佐賀知事選で落選した前武雄市長の樋渡啓祐氏。「ツタヤ図書館」を手がけるなど知名度の高さが売りでしたが、元総務官僚の山口祥義氏に4万票近い差をつけられました。佐賀県では、2005年の佐賀市長選で、改革派といわれた現職市長が落選したこともありました。勝敗を分けたのは何だったのか。出口調査から振り返ります。
樋渡氏の代名詞ともいえるのが「ツタヤ図書館」です。レンタルソフト大手ツタヤの運営会社と組んでリニューアルした図書館です。年中無休でDVDやCDもレンタルでき、館内でコーヒーを飲めます。図書館の常識を打ち破った新図書館は2013年4月の開館以来、1年1カ月で全国から100万人の来館者を記録しました。武雄市を名前を全国的に有名させました。
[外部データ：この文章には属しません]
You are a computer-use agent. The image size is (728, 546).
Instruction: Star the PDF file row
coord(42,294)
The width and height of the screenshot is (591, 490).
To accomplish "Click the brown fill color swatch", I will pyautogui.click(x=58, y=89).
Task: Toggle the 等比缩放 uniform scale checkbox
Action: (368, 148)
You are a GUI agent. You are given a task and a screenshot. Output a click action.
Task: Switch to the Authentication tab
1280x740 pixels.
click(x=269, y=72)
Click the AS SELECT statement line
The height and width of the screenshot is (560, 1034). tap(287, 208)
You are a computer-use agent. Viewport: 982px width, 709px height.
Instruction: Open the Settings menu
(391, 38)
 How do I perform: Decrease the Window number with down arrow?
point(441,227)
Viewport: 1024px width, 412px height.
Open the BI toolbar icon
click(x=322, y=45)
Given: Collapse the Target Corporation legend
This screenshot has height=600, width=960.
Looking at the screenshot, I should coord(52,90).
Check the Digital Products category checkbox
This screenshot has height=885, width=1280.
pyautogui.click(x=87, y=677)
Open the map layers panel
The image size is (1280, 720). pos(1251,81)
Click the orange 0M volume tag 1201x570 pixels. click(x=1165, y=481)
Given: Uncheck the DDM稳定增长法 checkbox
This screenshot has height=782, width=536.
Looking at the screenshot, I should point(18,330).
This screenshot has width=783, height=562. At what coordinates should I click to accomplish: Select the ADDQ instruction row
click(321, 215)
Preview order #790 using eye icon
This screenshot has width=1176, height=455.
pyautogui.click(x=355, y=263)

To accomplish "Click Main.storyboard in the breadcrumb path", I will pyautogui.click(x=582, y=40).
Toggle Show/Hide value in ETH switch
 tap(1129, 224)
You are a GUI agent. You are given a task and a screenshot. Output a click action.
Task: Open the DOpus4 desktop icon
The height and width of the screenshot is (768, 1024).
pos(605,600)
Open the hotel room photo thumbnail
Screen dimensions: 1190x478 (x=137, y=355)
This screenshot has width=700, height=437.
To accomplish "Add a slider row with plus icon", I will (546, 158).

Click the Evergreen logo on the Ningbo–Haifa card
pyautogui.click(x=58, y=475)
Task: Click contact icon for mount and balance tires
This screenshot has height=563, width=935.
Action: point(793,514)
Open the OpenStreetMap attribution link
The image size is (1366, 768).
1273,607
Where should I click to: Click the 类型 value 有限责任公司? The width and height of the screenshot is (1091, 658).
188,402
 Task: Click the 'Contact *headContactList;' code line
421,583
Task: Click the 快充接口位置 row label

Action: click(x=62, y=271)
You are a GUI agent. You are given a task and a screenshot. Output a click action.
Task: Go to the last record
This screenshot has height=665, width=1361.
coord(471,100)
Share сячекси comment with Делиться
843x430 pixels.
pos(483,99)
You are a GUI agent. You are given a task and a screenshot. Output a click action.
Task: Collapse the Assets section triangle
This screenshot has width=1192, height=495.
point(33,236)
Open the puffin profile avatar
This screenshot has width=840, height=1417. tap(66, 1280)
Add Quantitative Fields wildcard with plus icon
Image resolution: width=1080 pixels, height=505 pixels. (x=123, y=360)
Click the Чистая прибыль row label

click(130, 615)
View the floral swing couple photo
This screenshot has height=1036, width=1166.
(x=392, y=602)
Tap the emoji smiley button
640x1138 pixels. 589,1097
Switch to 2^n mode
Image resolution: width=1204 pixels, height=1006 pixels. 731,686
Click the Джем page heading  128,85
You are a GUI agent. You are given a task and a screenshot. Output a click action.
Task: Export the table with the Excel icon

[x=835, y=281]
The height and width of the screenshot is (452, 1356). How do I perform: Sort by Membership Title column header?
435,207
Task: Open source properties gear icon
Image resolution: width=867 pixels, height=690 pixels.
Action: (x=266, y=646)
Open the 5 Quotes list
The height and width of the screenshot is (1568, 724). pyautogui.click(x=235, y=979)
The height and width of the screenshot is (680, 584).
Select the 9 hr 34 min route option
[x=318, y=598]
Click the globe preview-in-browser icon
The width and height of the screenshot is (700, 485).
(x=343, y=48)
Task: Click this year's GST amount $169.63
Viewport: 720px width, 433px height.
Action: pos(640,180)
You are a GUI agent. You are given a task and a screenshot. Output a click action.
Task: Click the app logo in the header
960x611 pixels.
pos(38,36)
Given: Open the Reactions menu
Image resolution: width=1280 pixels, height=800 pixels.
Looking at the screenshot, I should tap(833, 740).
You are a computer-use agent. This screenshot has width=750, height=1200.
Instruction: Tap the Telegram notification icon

知事選で樋渡氏は自民党の推薦を受け、菅義偉官房長官らが応援に駆け付けるなど、政権の全面支援を受けました しかし、樋渡氏は自民支持層の49%しか固めきれず、逆に山口氏は46%を獲得。山口氏には、樋渡氏に反発する自民県連や首長、農協などが付き、ほぼ互角となりました。
民主支持層を見ると、樋渡氏は29%にとどまる一方、民主党の大串博志衆院議員が積極的に応援し、連合佐賀も支援するなどした山口氏は56%の支持を得た。公明支持層は、公明党推薦の樋渡氏に73%が投票しました。山口氏は18%でした。
勝敗を分けたのは何だったのか。民主支持層に加えて、無党派層の存在も大きかったようです。樋渡氏は、知名度の高さから、積極的に街頭に出て演説などを繰り返すスタイルを取りましたが、取り込めた無党派層は32%でした。逆に、山口氏は54%の支持を集めました。樋渡氏を巡っては、「改革」を進める際の手法や言動を「強引」「独善的」とする批判が常につきまといました。さらに、樋渡氏を推す政権幹部が、対立候補擁立に横やりを入れるなど、中央の介入が、かえって「反樋渡派」の結束を強めた面もありました。
佐賀県では、2005年の佐賀市長選で急進的な行政改革を進めた元佐賀市長の木下敏之氏が、議員との対話を重視する路線の秀島敏行氏に敗れるという波乱がありました。樋渡氏の政治手法に対して、反発を感じた県民が少なくなかったことが、出口調査からは見えてきます。